Ringraziamenti e Note dell’Autrice

Titolo Originale

Note

L’autore

Voglio morderti il...

Gemma Cates

Voglio morderti il...

Storia d’amore quasi umana di una vampira

Secondo volume

Titolo originale: I Wanna Bite Your…

Traduttore: Roberto Felletti

Introduzione

Voglio morderti il...

Qualsiasi cosa. Tutto. Perché mi fai impazzire e mi fai sentire speciale.

Non dovrei essere attratta da te, ma lo sono.

Sei un bambinone. Un ragazzo che non è mai diventato un adulto. Un musicista barista che non saprebbe cosa sono una buona assistenza sanitaria e un piano pensionistico neanche se ti mordessero quel tuo culo delizioso.

E custodisci dei segreti. Su chi sei, forse su che cosa sei.

Sei tutto quello che evito negli uomini. Non corrispondi a nessuno dei miei criteri per uscire con qualcuno.
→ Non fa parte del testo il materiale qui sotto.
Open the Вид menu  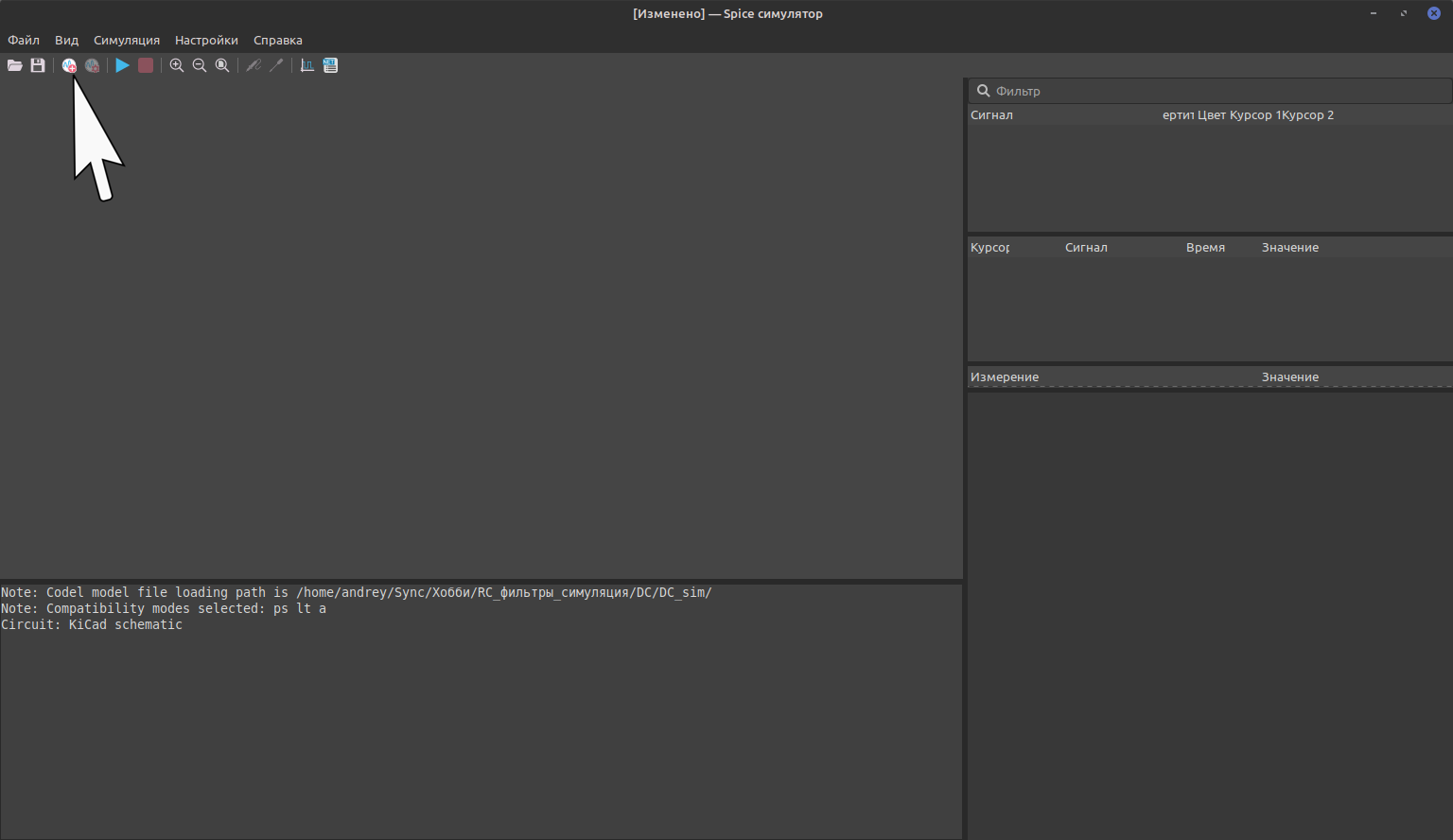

Ma il sesso non è uscire con qualcuno... giusto?

Una vampira ossessionata dagli elenchi con l’amore per le regole (io) conosce uno schianto non-proprio-umano con troppi segreti (lui) e facciamo yoga nudi. Anche il sesso. Il sesso lo facciamo, decisamente. Ma è tutto quello che abbiamo. Non siamo compatibili sotto tutti gli aspetti adulti che una vera relazione richiede. O lo siamo?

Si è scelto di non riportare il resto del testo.